How is auditability handled for AI-assisted actions?
Auditability for AI-assisted clinical actions requires logging every decision point: what the AI suggested, the data that informed the suggestion, the clinician's response, and the final action taken. This creates a complete chain of evidence for each interaction. Thyra logs every prioritization and routing decision with "why" signals (which data triggered the recommendation, what confidence level was assigned, who reviewed it, and what the outcome was). These audit trails integrate with existing compliance dashboards and support both internal quality review and regulatory requirements.
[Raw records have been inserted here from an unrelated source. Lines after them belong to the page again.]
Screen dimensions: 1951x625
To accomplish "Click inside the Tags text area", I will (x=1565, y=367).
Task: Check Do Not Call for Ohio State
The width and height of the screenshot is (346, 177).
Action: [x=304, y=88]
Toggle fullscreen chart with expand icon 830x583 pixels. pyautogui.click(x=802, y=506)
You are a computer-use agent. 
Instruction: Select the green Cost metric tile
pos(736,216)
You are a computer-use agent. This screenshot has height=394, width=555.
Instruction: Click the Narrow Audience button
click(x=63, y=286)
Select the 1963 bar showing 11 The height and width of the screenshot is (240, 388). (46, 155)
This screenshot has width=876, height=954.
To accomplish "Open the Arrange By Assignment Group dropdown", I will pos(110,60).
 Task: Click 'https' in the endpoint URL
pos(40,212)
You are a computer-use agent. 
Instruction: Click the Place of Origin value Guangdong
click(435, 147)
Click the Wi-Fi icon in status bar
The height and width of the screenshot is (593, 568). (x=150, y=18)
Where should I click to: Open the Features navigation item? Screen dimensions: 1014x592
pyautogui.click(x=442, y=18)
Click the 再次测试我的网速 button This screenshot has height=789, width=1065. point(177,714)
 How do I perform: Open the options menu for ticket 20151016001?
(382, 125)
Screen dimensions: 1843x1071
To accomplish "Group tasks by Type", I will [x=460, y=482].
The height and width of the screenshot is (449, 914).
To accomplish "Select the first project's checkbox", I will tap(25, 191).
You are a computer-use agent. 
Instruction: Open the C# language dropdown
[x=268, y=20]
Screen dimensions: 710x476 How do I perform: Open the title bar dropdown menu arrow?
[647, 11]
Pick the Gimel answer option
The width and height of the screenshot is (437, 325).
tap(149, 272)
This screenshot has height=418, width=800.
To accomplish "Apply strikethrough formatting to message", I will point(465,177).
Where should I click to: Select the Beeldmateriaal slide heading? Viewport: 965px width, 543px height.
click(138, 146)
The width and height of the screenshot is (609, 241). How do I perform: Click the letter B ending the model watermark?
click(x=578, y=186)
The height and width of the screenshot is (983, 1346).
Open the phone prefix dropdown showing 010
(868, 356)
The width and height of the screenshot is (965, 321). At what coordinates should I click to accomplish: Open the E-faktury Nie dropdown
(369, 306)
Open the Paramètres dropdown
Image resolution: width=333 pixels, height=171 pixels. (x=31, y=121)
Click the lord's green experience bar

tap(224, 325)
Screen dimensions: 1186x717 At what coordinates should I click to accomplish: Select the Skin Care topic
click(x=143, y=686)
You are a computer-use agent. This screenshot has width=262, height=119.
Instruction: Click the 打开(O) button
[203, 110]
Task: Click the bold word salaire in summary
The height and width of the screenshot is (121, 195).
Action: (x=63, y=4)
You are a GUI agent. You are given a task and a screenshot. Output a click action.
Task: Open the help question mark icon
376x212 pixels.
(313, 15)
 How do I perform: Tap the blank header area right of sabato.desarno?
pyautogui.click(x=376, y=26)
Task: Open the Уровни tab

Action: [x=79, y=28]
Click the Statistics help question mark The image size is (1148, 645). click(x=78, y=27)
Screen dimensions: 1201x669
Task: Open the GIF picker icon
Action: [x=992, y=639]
What safeguards exist for automated clinical suggestions?
Safeguards for automated clinical suggestions include human-in-the-loop review (clinicians approve any recommendation before it becomes an order or patient instruction), confidence thresholds (low-confidence classifications fall back to manual triage), escalation pathways (red-flag symptoms trigger immediate routing rather than waiting in a general queue), role-based access control, and HIPAA-aligned encryption and access logging. The core principle is that automation should support clinical decision-making without silently practicing medicine.